Penyebab Air Radiator Mobil atau Motor Cepat Habis dan Mesin Cepat Panas
ABM_Radiator — Baik di kendaraan motor maupun mobil, radiator memiliki fungsi vital sebagai sistem pendingin mesin agar tidak cepat panas atau overheat. Oleh karena itu, sangat penting untuk rutin memeriksa kondisi air radiator dan jangan sampai kehabisan.
Banyak dari kita sering mengabaikan hal yang terlihat sepele ini, padahal dampaknya bisa fatal. Jika air radiator habis, mesin kendaraan bisa mengalami panas berlebih yang berisiko turun mesin. Gesekan piston dengan silinder akan meningkat drastis, bahkan kendaraan bisa macet mendadak di jalan. Cek secara rutin kondisi air radiator minimal sebulan sekali.
Kasus yang sering terjadi: mesin cepat panas meskipun air pendingin baru saja ditambah.

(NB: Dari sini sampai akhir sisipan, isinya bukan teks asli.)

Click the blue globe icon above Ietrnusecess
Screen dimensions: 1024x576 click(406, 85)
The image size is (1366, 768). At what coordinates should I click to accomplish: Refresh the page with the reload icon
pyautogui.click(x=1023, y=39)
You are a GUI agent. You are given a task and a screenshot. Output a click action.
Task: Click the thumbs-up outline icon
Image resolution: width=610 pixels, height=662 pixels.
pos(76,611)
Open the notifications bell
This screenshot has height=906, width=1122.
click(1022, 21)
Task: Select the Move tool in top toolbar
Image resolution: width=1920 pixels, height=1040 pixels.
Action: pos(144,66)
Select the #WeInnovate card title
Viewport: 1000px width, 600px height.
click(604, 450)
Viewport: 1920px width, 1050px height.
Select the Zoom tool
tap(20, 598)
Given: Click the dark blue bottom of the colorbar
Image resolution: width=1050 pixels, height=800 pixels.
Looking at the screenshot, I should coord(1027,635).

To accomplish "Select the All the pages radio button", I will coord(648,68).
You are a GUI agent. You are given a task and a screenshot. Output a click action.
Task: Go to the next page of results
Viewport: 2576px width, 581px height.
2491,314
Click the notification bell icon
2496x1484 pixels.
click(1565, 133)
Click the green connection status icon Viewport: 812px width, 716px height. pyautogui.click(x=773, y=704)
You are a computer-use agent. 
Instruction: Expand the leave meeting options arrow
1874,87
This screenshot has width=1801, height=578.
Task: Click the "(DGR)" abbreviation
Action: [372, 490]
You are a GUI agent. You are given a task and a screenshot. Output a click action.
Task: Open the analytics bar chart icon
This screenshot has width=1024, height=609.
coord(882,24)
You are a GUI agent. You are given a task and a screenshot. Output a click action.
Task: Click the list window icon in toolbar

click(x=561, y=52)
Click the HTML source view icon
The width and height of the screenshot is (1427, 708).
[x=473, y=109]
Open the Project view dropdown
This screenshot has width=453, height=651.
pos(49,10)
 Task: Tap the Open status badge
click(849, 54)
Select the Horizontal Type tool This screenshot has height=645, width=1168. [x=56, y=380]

Jika ini terjadi, segera lakukan pengecekan mandiri untuk mengetahui penyebabnya sebelum membawanya ke bengkel.
Titik Pengecekan Utama
Pastikan ketinggian air pada tabung cadangan (reservoir) berada di batas maksimal. Lokasi radiator berbeda-beda; mobil biasanya di bawah kap depan, sedangkan motor biasanya di samping atau belakang roda depan.
1. Kondisi Tutup Radiator
Tutup radiator yang rusak atau karet yang sudah lemah bisa membuat air menguap lebih cepat. Gunakan coolant khusus dan hindari penggunaan air sumur/sungai karena memicu karat.
2. Fungsi Kipas Radiator
Pastikan kipas berputar normal dan tidak terhalang aksesori tambahan. Aliran udara yang terhambat adalah penyebab utama suhu mesin naik drastis.